You would have been 81 years old today. I thought I would be fine this year. However, I struggled a bit. Not as much as last year, so healing is happening. Earlier last week, I scheduled a therapy session just because I needed some clarity on some things in life. I was not thinking I would need it due to still grieving your death. However, I did need it for that, at least partially.
I finished renovating the house around Christmas time. It was the wildest thing I experienced in life. You would be astounded at how amazing this house turned out after renovations. The neighbors are still in awe. This house feels like home because there were so many great teenage memories. 😭😭😭
The three years since your death has changed me so much, some of which are the following:
🔸Life is STILL short, and I will embrace so much more of it.

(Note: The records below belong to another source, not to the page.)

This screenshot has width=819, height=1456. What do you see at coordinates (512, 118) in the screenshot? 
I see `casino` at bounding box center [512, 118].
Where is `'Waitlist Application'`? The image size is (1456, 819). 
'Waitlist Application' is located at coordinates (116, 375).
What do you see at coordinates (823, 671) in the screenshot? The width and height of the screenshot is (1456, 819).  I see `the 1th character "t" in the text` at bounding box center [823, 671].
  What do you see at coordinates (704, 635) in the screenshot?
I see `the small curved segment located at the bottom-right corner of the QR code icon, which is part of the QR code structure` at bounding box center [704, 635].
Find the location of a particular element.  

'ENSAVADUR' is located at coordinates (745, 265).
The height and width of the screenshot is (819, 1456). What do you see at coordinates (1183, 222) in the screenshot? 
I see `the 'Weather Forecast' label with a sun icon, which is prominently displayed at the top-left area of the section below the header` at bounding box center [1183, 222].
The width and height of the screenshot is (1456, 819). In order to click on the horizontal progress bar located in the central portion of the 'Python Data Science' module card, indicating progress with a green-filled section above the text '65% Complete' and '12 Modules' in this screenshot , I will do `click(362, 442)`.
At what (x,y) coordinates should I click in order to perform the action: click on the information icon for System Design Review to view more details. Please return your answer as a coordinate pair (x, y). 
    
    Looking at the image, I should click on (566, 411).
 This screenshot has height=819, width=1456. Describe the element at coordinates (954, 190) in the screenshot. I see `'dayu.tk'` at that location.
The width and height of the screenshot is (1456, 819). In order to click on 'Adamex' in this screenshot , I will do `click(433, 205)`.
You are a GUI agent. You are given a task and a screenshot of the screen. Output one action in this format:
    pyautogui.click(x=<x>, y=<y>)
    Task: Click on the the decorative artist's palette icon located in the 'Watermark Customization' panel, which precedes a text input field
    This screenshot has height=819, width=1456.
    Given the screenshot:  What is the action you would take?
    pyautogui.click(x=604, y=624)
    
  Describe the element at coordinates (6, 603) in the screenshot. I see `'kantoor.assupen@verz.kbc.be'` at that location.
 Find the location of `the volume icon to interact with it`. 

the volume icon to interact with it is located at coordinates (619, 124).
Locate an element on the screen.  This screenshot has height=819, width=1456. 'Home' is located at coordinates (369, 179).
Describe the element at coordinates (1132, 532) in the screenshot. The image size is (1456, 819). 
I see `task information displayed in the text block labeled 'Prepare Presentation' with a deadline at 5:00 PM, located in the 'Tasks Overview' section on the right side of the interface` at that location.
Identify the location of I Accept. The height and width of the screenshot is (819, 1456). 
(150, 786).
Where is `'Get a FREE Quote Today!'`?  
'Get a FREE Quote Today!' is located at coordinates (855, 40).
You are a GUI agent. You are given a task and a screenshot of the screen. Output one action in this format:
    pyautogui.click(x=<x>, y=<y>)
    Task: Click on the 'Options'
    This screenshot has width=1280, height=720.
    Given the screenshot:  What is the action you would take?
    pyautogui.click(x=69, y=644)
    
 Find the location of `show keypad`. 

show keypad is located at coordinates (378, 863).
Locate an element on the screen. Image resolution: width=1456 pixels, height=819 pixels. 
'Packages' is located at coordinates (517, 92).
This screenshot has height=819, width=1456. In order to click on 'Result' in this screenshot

🔸I am STILL truly enjoying moments in a way that I never have before in life.
🔸I am surrounded by people who love me.
🔸I have built deeper friendships with a great circle of people.
🔸I have opened myself up to people more than ever.
🔸I am coming up on four years at the company, and I moved to a new department, and I am KILLING it, dad!
🔸I am doing something closely related to what I was doing but way more advanced with amazing career potential.
🔸I traveled a lot. I went to the Dominican Republic, Key West, Puerto Rico, and London.
🔸I am planning a lot more travel. Some work and some pleasure.
🔸The real estate market is bananas. YOU had the right idea.
🔸Your dream has altered the path of my life.
You have missed so many things, some of which are the following:
🔸X is doing well, and he is doing well mentally and thriving.
🔸I am in the second year of having the LLC.
🔸I am working on one of the most life-altering projects I have ever worked on, in life.
🔸The relationship is over because the ex-bae had narcissistic traits.
🔸The ex is a little stalkerish. YIKERS.
🔸I am rethinking HOW I plan to renovate the remaining properties.
🔸I circled back to the idea of relocating.
🔸X is managing the duplex.
What I did today:
🔸Lit a white candle in your memory.
🔸Checked on the big project I am working on for the LLC.
🔸I had a productive therapy session.
🔸I wanted to go to Cracker Barrel because that was your jam, BUT monkeypox. YOOOO..
🔸Played Serpentine Fire, by Earth Wind & Fire, on vinyl.
🔸Pondered the next chapter of my life.
What I will do this year:
🔸Enjoy more life than I’ve ever enjoyed.
🔸Secure MORE bags
You taught me so much, and I will continue to live my life based on some of those life lessons. The lessons I will continue to focus on are to stand in my truth even if it is unpopular, always lead, and NEVER follow fools. I will be embracing those lessons for the next fifty years. You were not perfect, but you will always be my superhero.
The one who always has and always will love you.